Bin-Moallim M, Hamadah HK, Alhabshan F, Alghamdi AA, Kabbani MS. Aortopulmonary window: Types, associated cardiovascular anomalies, and surgical outcome. Retrospective analysis of a single center experience.
J Saudi Heart Assoc 2020;
32:127-133. [PMID:
33154906 PMCID:
PMC7640542 DOI:
10.37616/2212-5043.20]
[Citation(s) in RCA: 1] [Impact Index Per Article: 0.3] [Reference Citation Analysis] [Abstract] [Key Words] [Download PDF] [Figures] [Journal Information] [Subscribe] [Scholar Register] [Received: 02/13/2020] [Revised: 03/03/2020] [Accepted: 03/27/2020] [Indexed: 11/20/2022] Open
Abstract
Objective
Aortopulmonary window (APW) is a rare congenital heart defect.
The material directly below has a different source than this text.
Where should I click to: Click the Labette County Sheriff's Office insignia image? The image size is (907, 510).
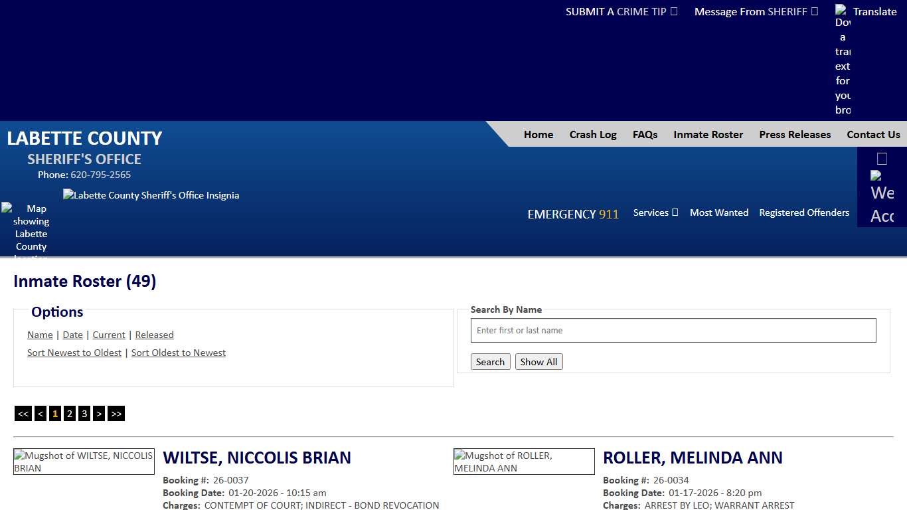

It occurs as an isolated cardiac lesion or in association with other cardiac anomalies and rarely with abnormal coronary arteries. The spectrum of cardiovascular anomalies associated with APW and overall management and outcome in the current era were reviewed.
Methods
Between 2001 and 2018, all patients diagnosed with APW were included. Based on associated cardiovascular anomalies, those patients were divided into 2 groups: simple APW group and complex APW group (APW with associated other cardiovascular anomalies). All cases were followed longitudinally. The outcomes are described.
Result
Twenty patients underwent APW repair including 2 (10%) in simple APW group and 18 (90%) in complex APW group. Their mean age and weight were 4.8 ± 1.8 months and 4 ± 0.4 kg, respectively. APW Type I was confirmed in 65% followed by Type III in 20% and then Type II in 15% of the patients. In the complex APW group, atrial septal defect was the commonest associated cardiac lesion occurring in 8/20 (40%), followed by ventricular septal defect, interrupted aortic arch, and pulmonary artery anomalies in 25% of each. The presence of patent ductus arteriosus (PDA) was found in 40% of APW cases with 2/3rd of them in association with interrupted aortic arch. Two patients (10%) had unusual coronary anomalies that required repair, both with APW Type I. Associated non-cardiac anomalies were found in 30% of cases. Risk Adjustment for Congenital Heart Surgery (RACHS-1) score frequencies were between 2 and 4. Only one patient had reactive pulmonary hypertension related to chronic lung disease. All patients underwent surgical correction with median age of 2 month at the time of repair (interquartile range, 2 weeks to 4.5 months). Mean duration of mechanical ventilation, pediatric cardiac ICU and hospital length of stay were 2.8 ± 0.5, 9 ± 3 and 26 ± 6 days, respectively. All patients survived with no residual APW with mean follow-up duration of 4.5 years.
Conclusion
Majority of APW are associated with other cardiovascular anomalies (90%) including coronary abnormalities (10%). Early surgical repair of APW and associated lesions showed excellent survival rate, freedom from re-intervention need within an average of 4.5 years of follow up and no evidence of persistent pulmonary hypertension post repair.